= Beginning of Section =

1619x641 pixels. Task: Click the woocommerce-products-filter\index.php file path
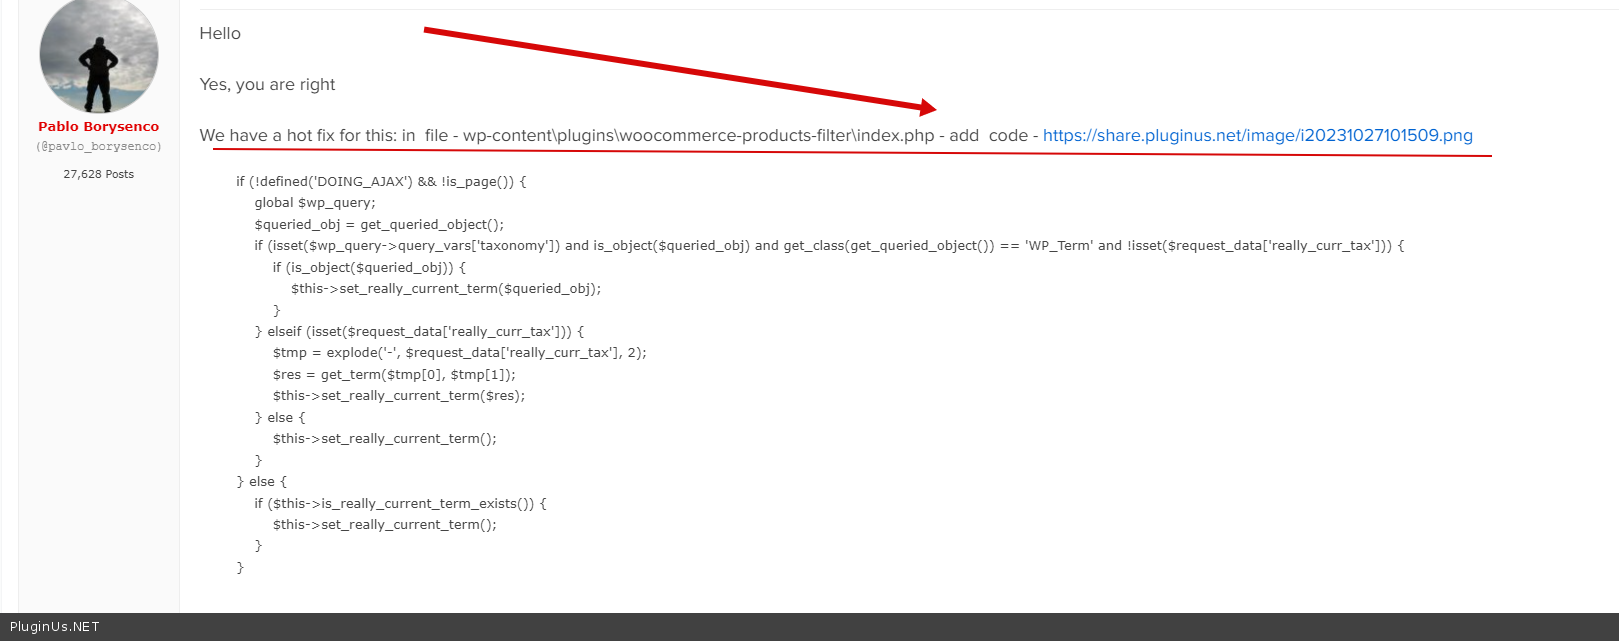698,136
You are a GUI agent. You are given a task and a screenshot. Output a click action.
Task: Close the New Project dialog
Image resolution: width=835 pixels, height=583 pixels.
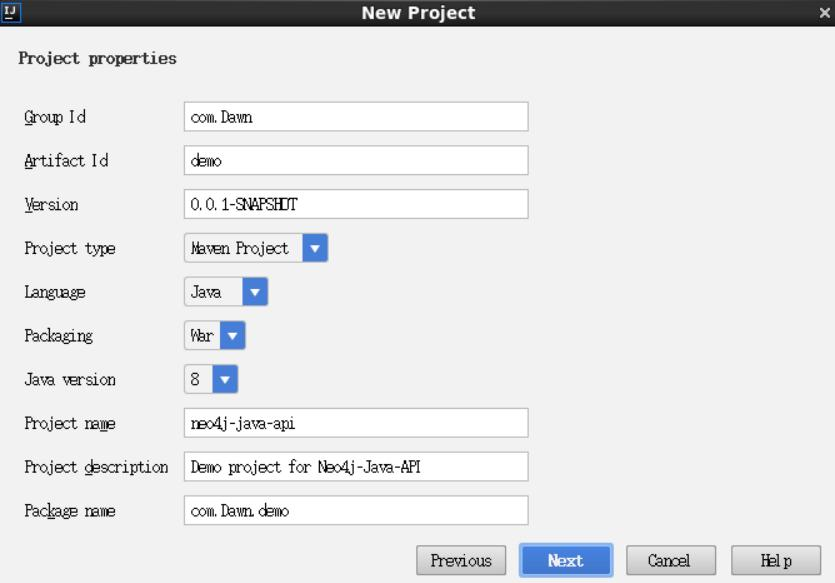click(x=824, y=14)
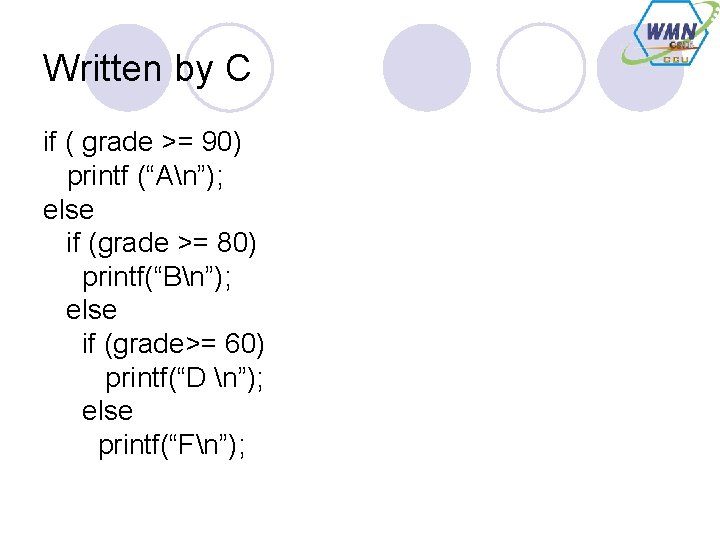Click the last indented 'else' keyword

[x=107, y=411]
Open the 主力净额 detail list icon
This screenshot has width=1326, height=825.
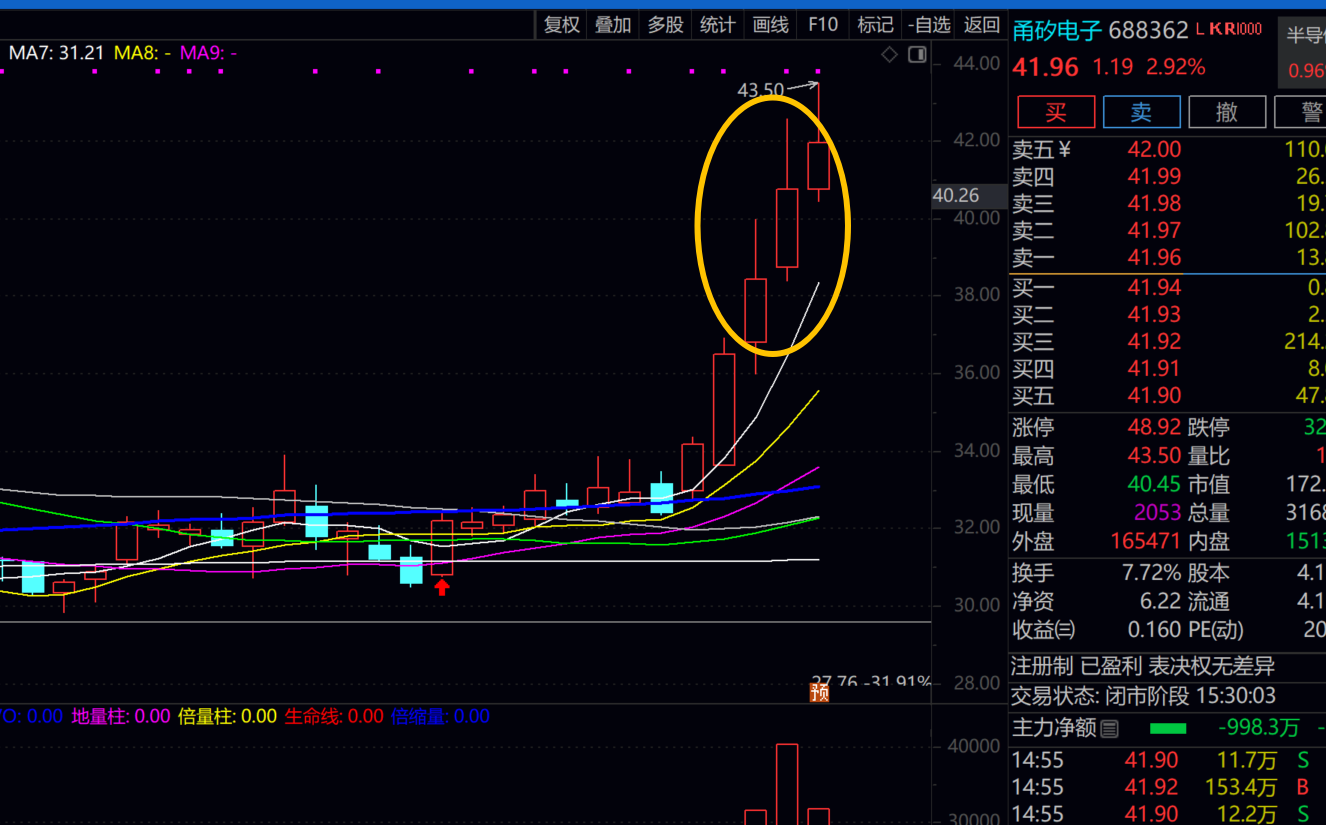(x=1110, y=729)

= End of Section =

### WORK TO COMPLETE
An exact copy of every entry above is required, without the pictures.

### TASK ANSWER
1619x641 pixels. Task: Click the woocommerce-products-filter\index.php file path
698,136
You are a GUI agent. You are given a task and a screenshot. Output a click action.
Task: Close the New Project dialog
Image resolution: width=835 pixels, height=583 pixels.
click(x=824, y=14)
Click the last indented 'else' keyword

[x=107, y=411]
Open the 主力净额 detail list icon
This screenshot has width=1326, height=825.
(x=1110, y=729)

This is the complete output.